January 28, 2008

Dividends – Excellent Returns Or Possible Cuts Likely?

If you look around at some of the larger companies in the market, you will find that due to the recent turmoil in global markets, a lot of stocks are trading at such low prices that their dividend yield is extremely generous at the moment.

For instance, let's take a snapshot of some of the high yielding FTSE 100 companies at today's prices:

- Lloyds TSB – 8.1%
- Taylor Wimpey – 8.05%
- Royal Bank of Scotland – 7.91%
- Kingfisher – 7.75%
- Alliance and Leicester – 7.46%

However, before you rush in to snap up some of these high-yielding shares, you should remember that if we do get hit hard by a recession and these same companies suffer a dip in earnings in the next few years, then it's extremely likely that they will drop their dividend payouts.
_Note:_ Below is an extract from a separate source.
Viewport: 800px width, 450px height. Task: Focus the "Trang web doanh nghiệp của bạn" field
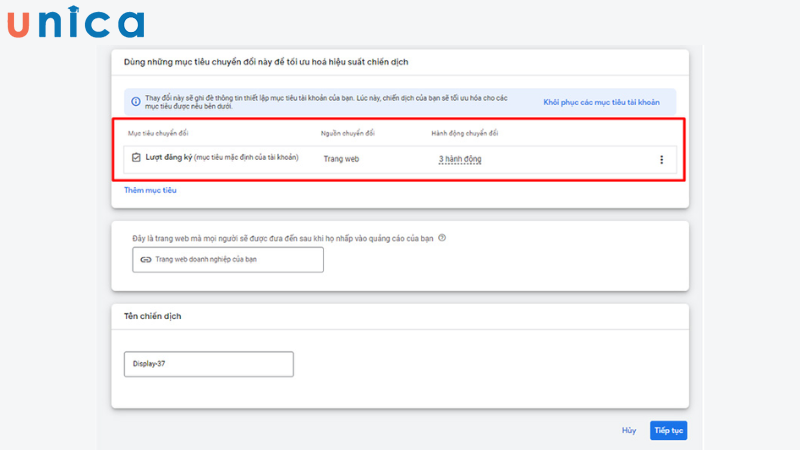(x=228, y=259)
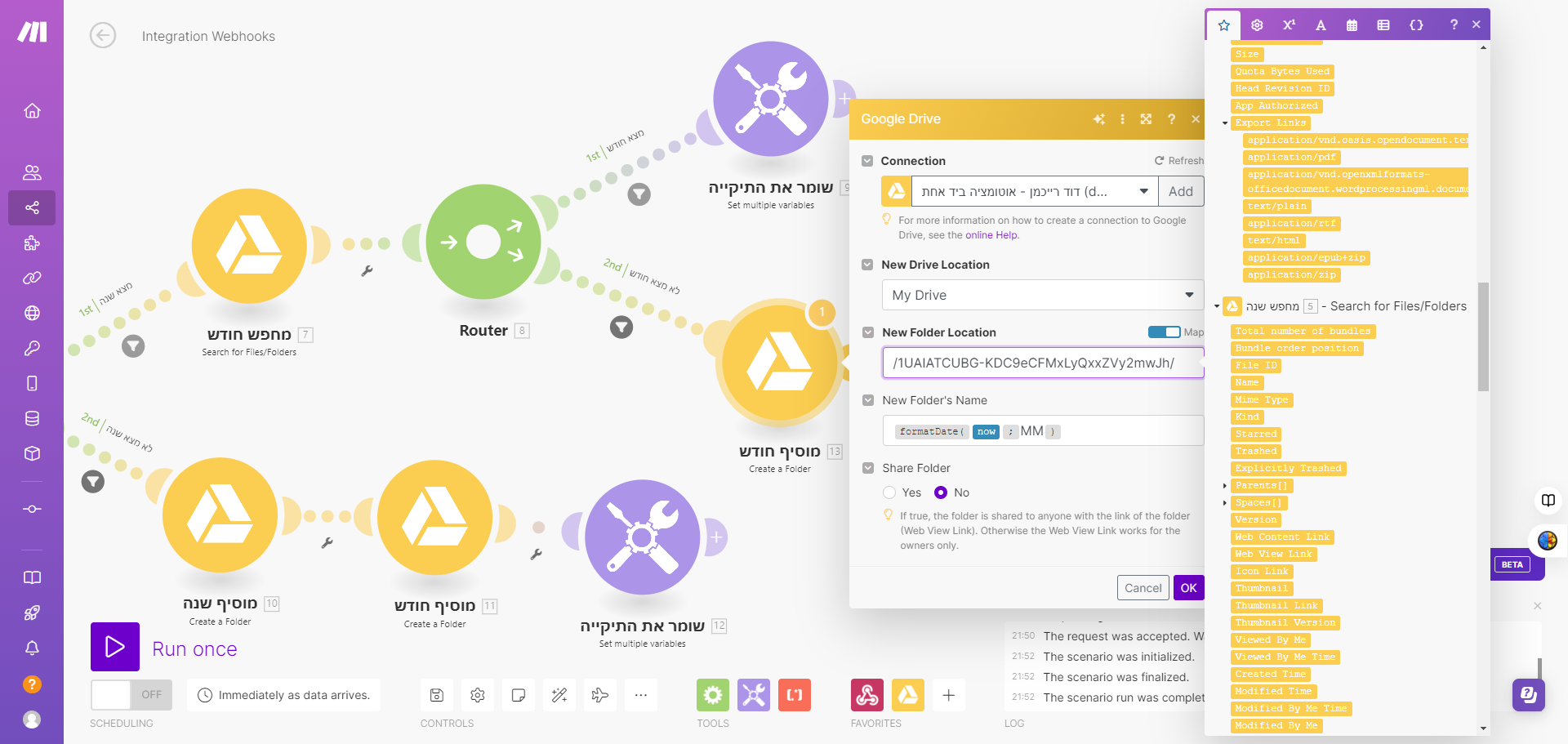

So although they may look attractive now, if these companies cut their dividends in the near future then investors will no longer have a good reason to buy them and their share price could drop significantly.

Therefore in theory you could potentially lose out on two fronts – a reduced dividend and a loss in capital if the share price drops in the future.

This is the dilemma all high-yield investors are faced with at the moment. You have to ask yourself if a dividend cut is likely in the foreseeable future. If not, then yes there are some very attractive looking companies out there, particularly if you are planning to tuck them away for the long-term and pick up the dividends every year.